=== Activity ===
Extract every line below that contains the word "computer".

=== Records for this task ===
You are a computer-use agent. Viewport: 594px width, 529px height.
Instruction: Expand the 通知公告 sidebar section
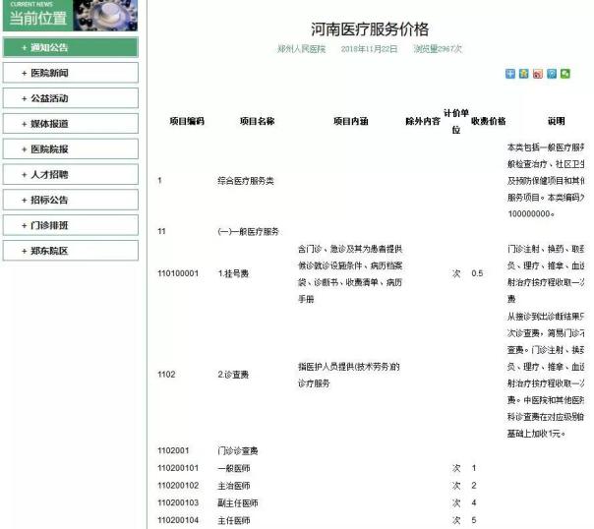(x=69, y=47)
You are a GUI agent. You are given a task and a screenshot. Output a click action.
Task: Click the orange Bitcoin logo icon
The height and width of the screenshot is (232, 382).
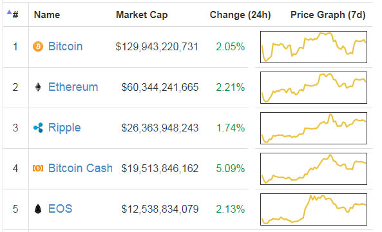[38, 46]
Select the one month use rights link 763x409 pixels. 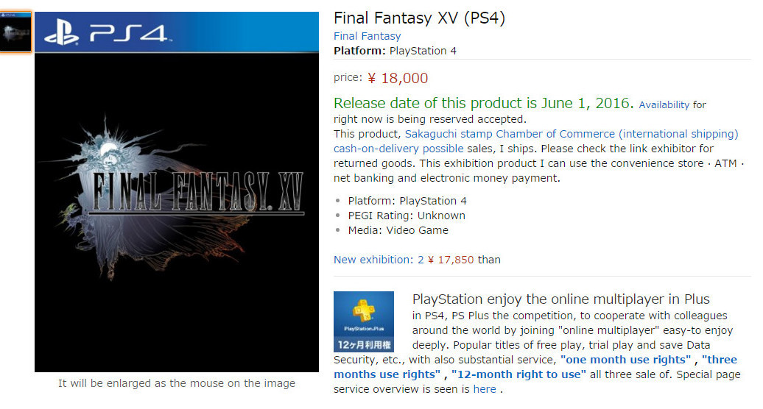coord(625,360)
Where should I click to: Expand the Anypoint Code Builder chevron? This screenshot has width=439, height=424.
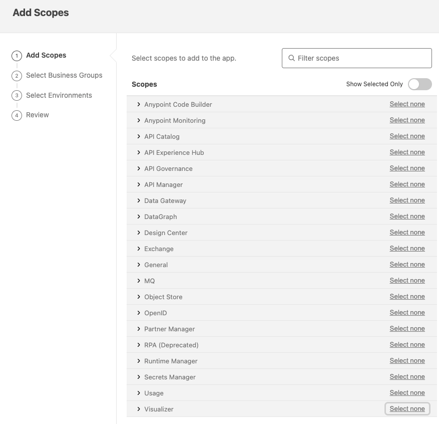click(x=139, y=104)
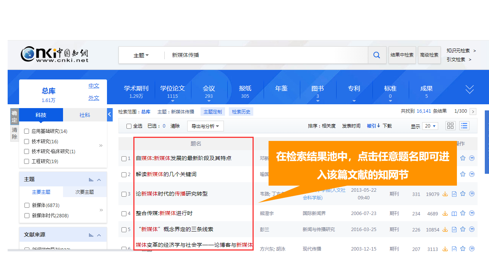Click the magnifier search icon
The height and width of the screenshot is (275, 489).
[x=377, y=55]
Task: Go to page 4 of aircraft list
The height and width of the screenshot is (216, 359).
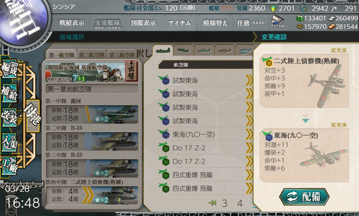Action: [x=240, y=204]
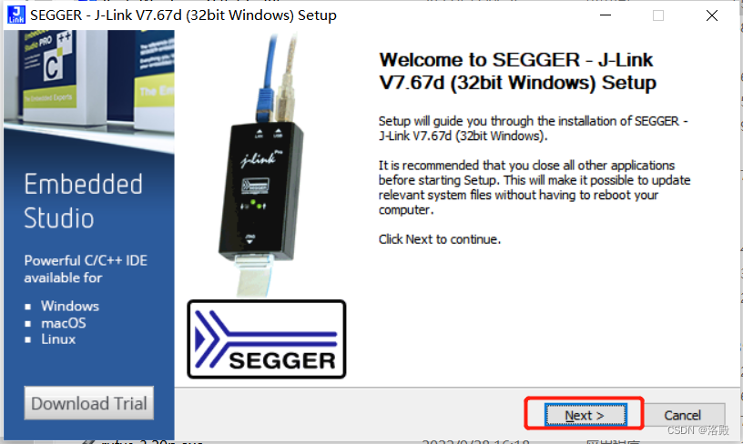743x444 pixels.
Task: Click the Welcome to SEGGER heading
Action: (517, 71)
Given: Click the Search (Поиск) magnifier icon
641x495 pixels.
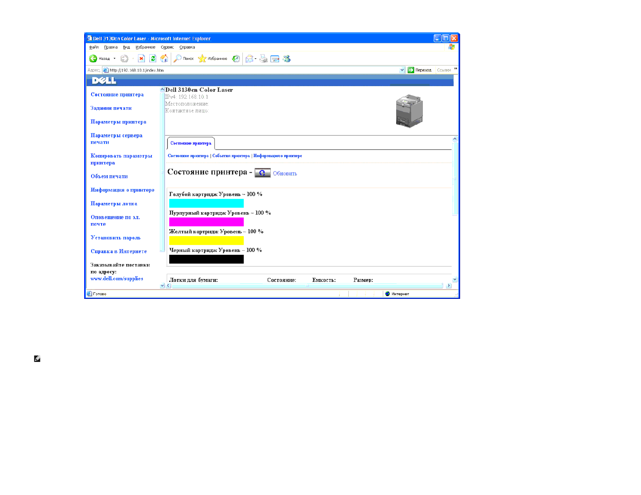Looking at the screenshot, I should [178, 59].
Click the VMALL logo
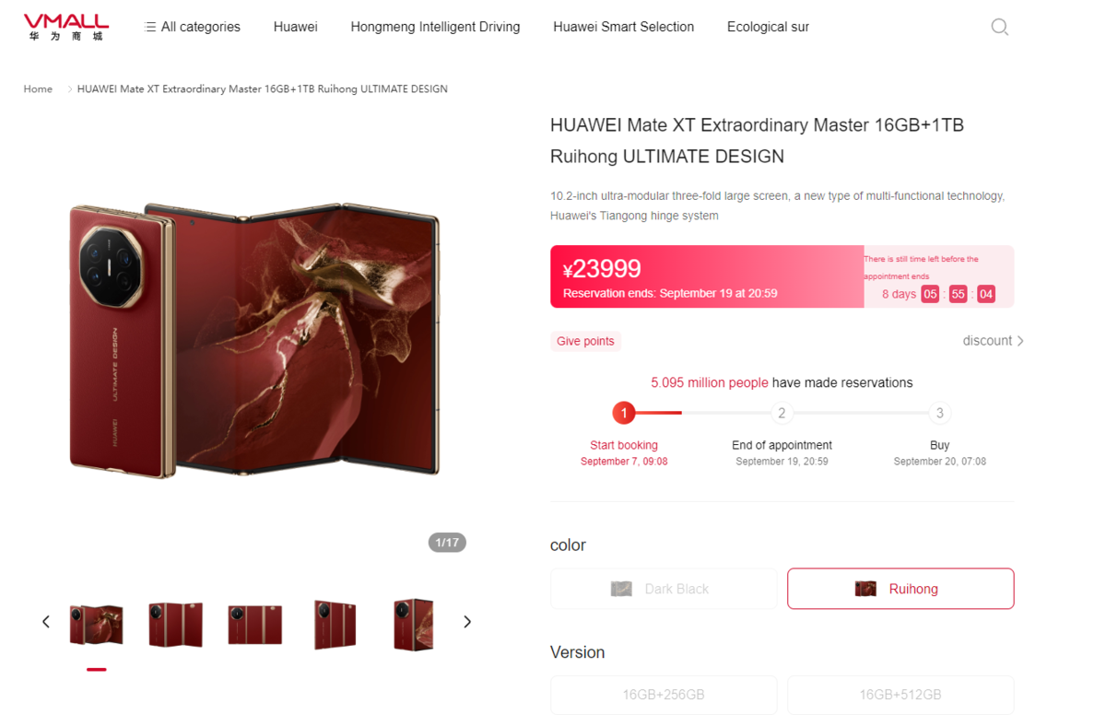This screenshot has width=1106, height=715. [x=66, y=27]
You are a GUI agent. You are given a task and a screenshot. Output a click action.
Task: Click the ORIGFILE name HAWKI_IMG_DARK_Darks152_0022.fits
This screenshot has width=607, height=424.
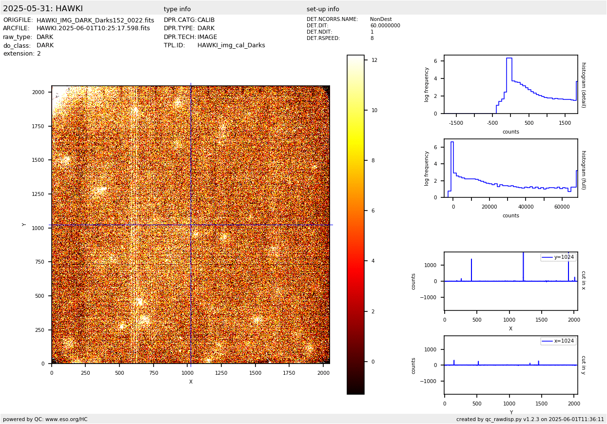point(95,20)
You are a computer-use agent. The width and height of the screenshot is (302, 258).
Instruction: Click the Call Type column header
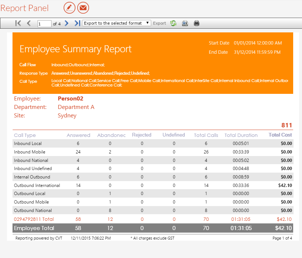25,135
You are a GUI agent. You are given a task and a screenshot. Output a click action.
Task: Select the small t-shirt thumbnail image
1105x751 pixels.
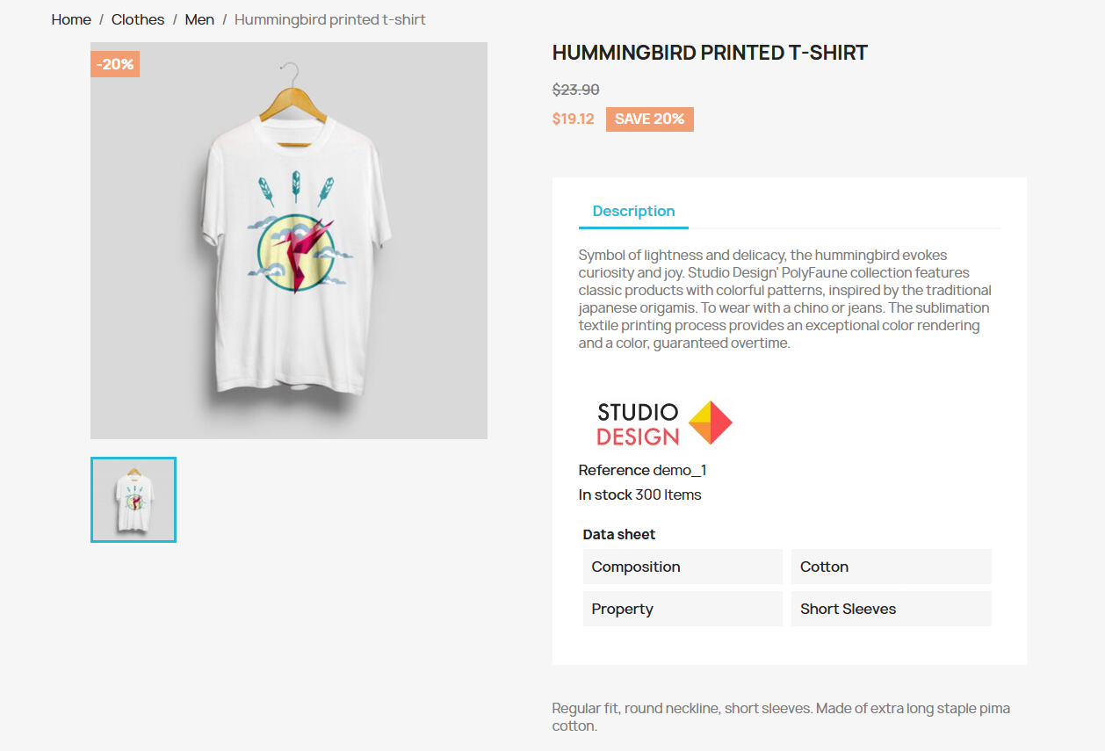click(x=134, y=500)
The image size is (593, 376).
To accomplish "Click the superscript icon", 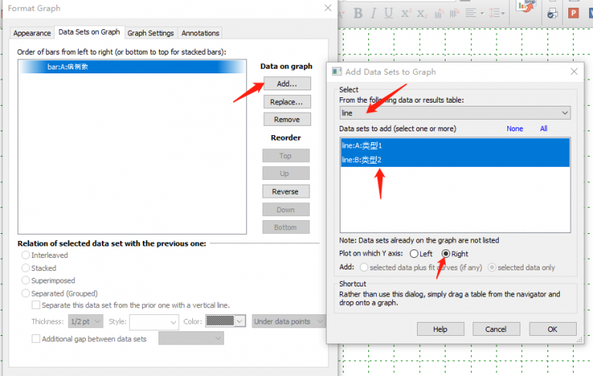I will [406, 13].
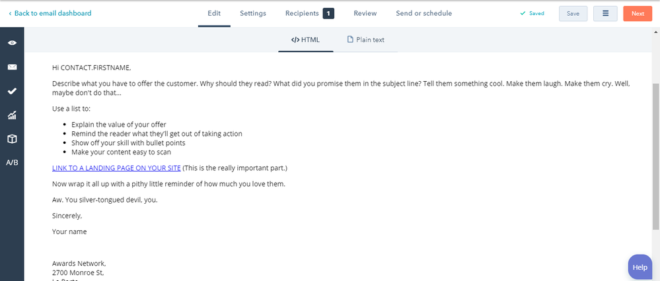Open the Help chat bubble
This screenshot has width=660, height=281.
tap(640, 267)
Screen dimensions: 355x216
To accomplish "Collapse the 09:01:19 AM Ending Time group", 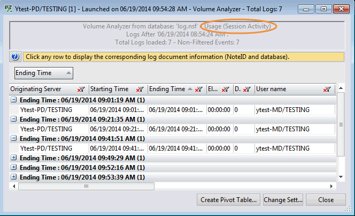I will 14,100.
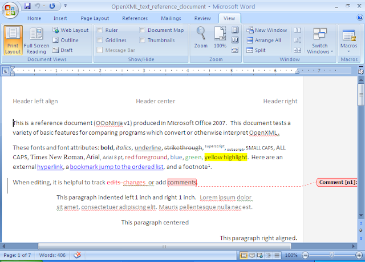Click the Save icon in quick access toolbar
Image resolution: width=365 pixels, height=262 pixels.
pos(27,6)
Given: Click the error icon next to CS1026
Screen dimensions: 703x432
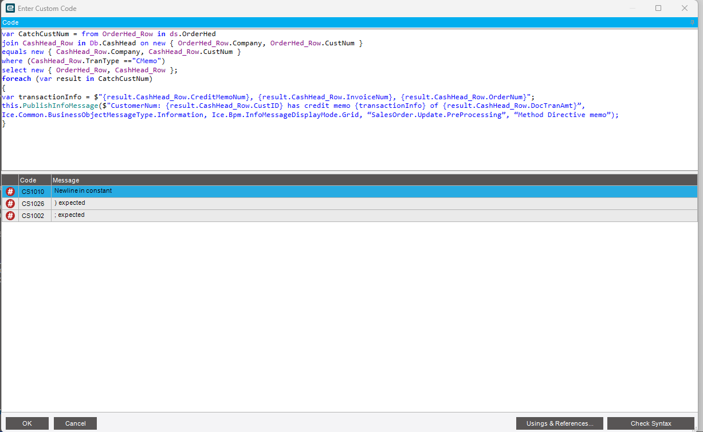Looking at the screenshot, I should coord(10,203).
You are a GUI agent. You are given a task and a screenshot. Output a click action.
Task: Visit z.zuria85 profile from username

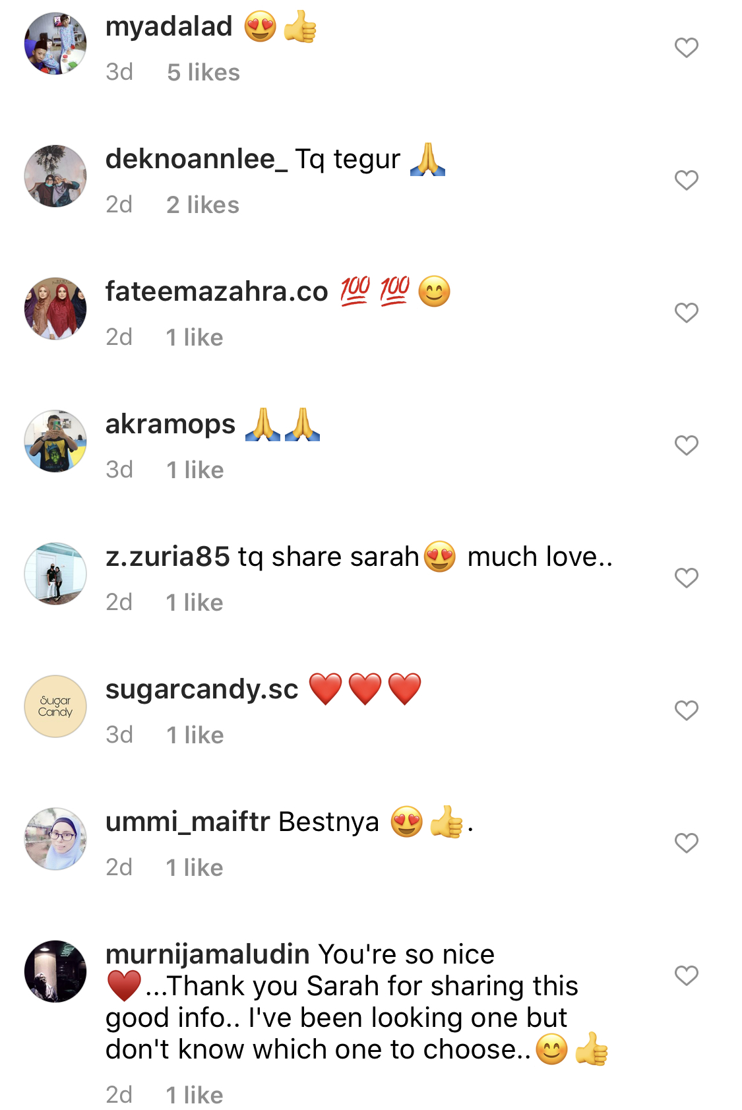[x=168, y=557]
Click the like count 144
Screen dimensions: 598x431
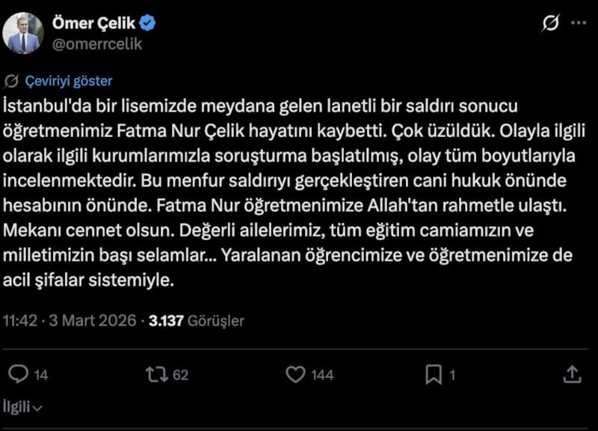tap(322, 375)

=== Finished task ===
You are a computer-use agent. Viewport: 594px width, 529px height.
You are a computer-use agent. The width and height of the screenshot is (302, 258).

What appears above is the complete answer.